The house is interesting. It doesn’t have the front door facing the street; instead it is facing a fence in our “back yard.” We all have separate rooms, which I thought would be good, and I do enjoy it, but when you share a single room for all your life with two sisters breathing and mumbling in their sleep it becomes awful quiet when you are finally alone.

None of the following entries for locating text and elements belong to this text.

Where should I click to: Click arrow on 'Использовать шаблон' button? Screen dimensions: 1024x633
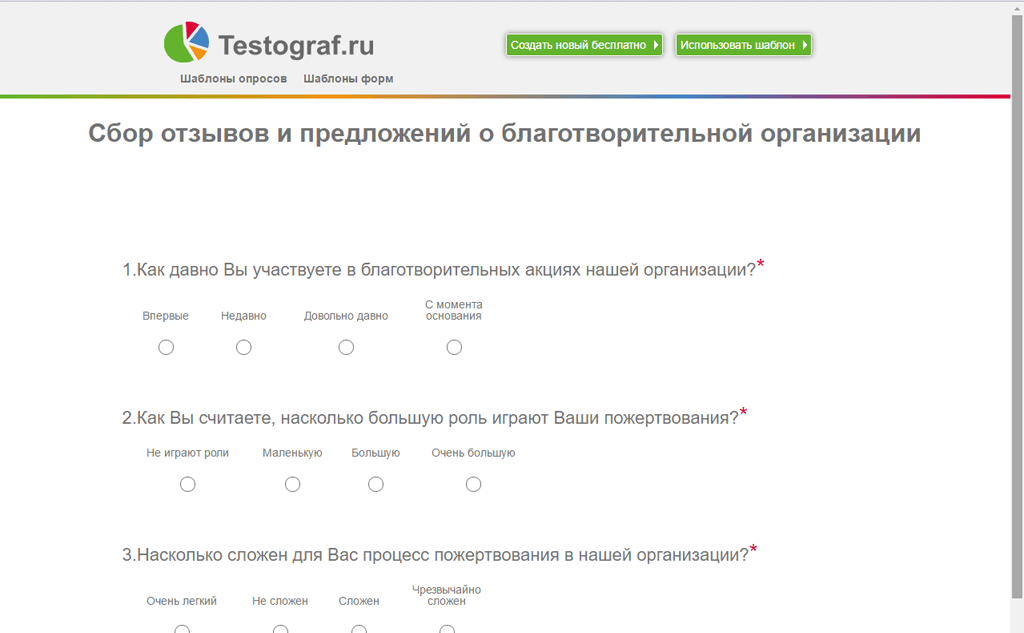[x=805, y=45]
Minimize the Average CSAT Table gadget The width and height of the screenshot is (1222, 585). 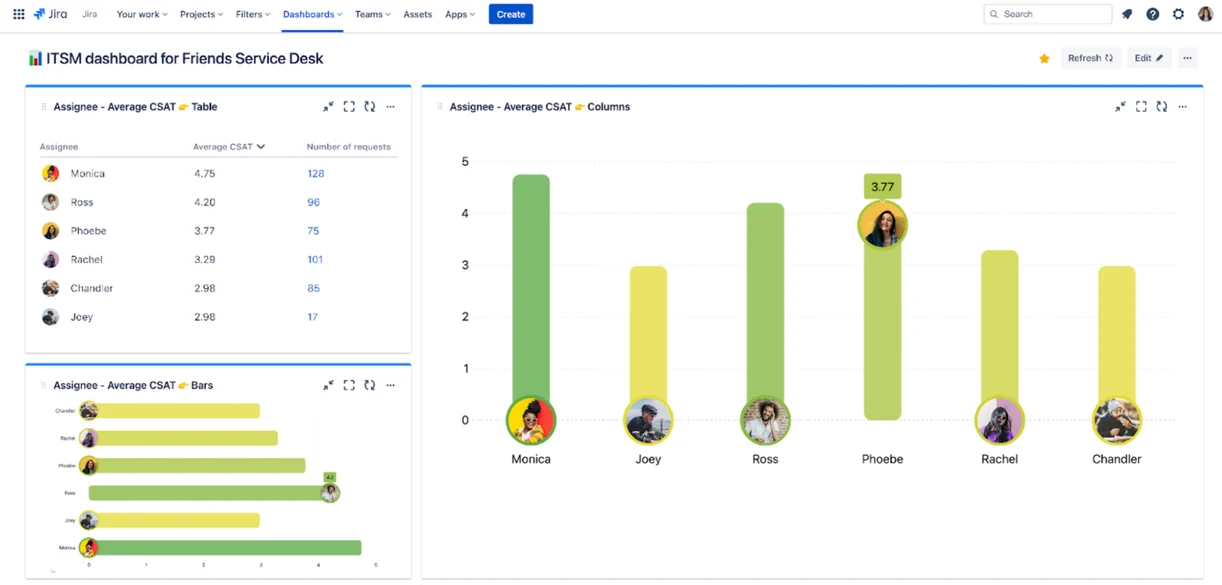(328, 107)
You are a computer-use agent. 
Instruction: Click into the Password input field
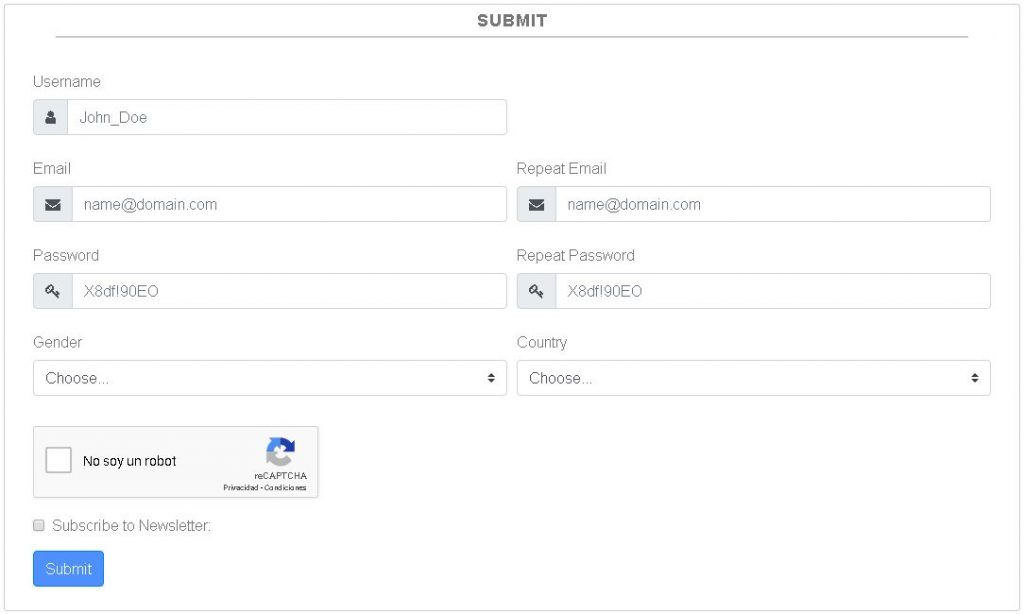(288, 291)
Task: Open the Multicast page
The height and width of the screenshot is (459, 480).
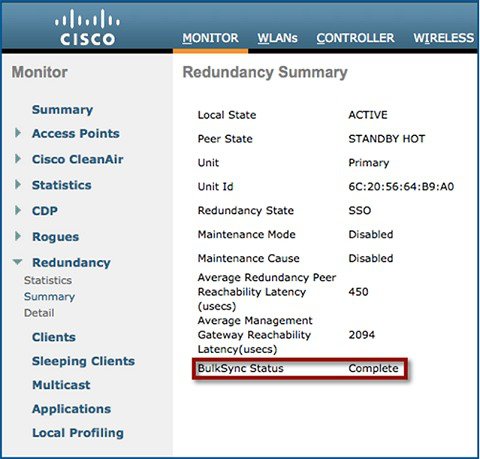Action: [61, 385]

Yesterday I had a big scare. Abigail was sitting by me and Maggie jumped up beside me and Abigail. In Abigail’s jealous mindset she decided that Maggie was invading her territory (me) and attacked. Maggie didn’t waste any time in pinning her down and wrapping those enormous jaws around her head. I was screaming and jumping up and down, and when I saw Maggie bite down I pushed her off the chair and onto the floor, grabbed Abigail, and ran screaming to my dad yelling, “Help her! Help her! Help her!” Over and over again until he grabbed her and started looking for a bite mark. He finally found it on her head and when I went to look at it, it was a giant gash mark on her head the size of the Grand Canyon. Mom says it’s not that big, but in this situation I am Mom and Mom is Dad (and for those of you who know my mom you will understand). We took her to the emergency vet and they fixed her up real nice, but we had to wait for an hour and in that time we noticed three sets of people come in. A couple whose golden retriever, Daisy, had been blind for two years, she wasn’t eating, and she was twelve. Then, there was a woman whose cat needed to be put down, this made Momma cry a little bit and when they brought the cat out in a cardboard box I started to tear up. After the cat people there was a man who brought in a kitten that had fallen on a steak knife. When we looked in the box he had covered the kitten in a pink baby blanket and you couldn’t see the cut. Dad says that the clinic needs their own TV show.
In case you can't tell that is Abigail's Grand Canyon of a gash.
So, so far Washington has been interesting. As Noah said there was a Halloween shop with some interesting zombie stuff, and of course there are the rogue, some degrees removed cousins/aunts who try to take your eye out with a birthday knife. I’m not naming any names but let’s just say Cousin/Aunt Verna’s house is a hoot.
I don’t know if Washington will ever be home, but for now it’ll have to try and keep up with us. So far we’re louder, friendlier, and crazier than most Washingtonians here. So let’s see who survives who first around here.